The movie, that traces the trials and tribulations of five strangers stuck in the war-ravaged Afghanistan, has invited the ire of the Hazara community.
The Hazaras, who live on both sides of the Pakistan-Afghan border, condemned the movie for its “derogatory language” and called for its boycott.
Secretary general of Pakistan's Hazara Democratic Party (HDP), Ibrahim Hazara, was quoted by the Pak newspaper Daily Times as saying, "The Hazaras are offended by the movie “Not only does the movie make an effort to defame the Hazara community, it also creates a negative image of Pakistan,” he said.
He also said that the community wanted the director of he movie to apologise. “We urge the government of Pakistan to ban the movie and prevent it from being marketed in the country,” he was quoted as saying.

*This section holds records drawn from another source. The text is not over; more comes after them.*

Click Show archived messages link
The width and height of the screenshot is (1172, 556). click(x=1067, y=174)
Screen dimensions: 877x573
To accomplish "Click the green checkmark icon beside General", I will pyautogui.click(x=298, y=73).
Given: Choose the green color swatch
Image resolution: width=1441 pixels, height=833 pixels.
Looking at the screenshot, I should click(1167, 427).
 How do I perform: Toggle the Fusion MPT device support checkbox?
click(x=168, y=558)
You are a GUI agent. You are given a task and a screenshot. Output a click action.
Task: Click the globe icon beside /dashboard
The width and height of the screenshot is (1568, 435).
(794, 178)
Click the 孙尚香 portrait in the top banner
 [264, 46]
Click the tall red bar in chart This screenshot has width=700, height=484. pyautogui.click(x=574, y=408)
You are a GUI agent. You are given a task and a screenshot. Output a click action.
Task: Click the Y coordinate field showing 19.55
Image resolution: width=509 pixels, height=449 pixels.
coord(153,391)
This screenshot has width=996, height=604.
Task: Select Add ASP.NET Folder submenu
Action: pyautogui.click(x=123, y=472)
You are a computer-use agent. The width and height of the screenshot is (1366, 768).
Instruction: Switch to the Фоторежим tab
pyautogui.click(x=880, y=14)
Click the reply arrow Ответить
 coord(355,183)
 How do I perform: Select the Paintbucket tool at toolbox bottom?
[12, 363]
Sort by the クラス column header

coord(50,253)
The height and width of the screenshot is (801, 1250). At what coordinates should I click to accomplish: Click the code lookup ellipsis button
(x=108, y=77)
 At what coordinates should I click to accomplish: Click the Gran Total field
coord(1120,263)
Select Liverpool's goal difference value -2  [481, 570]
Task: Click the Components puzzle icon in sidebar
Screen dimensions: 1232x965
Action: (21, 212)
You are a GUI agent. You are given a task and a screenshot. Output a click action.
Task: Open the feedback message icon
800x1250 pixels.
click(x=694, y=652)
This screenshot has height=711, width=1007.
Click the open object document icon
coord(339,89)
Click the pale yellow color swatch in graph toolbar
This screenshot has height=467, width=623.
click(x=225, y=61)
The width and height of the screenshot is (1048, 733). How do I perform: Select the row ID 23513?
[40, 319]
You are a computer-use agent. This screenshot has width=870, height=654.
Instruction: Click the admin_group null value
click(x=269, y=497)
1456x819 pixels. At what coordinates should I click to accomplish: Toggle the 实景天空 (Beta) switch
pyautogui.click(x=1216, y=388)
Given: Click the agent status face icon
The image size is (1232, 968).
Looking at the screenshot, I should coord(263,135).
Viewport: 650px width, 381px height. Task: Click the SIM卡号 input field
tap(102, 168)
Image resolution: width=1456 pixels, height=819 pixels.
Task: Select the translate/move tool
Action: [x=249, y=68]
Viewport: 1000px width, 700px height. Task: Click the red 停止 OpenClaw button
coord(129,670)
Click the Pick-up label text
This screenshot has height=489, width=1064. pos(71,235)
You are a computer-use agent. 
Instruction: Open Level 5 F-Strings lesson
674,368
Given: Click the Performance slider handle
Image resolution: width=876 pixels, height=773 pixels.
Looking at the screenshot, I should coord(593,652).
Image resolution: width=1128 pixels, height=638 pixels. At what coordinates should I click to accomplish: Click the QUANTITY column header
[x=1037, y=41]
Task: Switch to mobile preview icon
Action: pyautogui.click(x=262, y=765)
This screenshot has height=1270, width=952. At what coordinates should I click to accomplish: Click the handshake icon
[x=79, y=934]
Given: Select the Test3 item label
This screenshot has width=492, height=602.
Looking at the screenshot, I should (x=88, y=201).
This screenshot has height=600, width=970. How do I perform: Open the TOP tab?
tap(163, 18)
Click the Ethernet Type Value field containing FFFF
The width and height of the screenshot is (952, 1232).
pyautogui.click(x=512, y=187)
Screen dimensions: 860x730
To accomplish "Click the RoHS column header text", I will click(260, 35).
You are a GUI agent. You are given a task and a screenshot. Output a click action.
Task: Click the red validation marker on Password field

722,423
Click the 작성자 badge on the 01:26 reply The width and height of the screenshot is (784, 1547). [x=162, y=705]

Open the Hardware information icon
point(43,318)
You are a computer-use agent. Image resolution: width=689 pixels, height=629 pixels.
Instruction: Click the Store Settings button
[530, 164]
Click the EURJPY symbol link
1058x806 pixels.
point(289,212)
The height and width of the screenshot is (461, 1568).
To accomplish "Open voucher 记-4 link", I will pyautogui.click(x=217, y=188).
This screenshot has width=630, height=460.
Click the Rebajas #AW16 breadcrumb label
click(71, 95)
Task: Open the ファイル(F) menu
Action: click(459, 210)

Ibrahim led a protest rally in front of the Quetta Press Club that was supported by the Hazara Students Federation (HSF).
The members of the Hazara community, with an estimated population of around two lakh, are Shia muslims living mostly in Pakistan's Balochistan province.
Quetta is home to a large number of Hazaras who fled from the Afghan semi-autonomous province of Hazarajat in the late 19th century due to the excesses of the then Afghan King Abdur Rahman.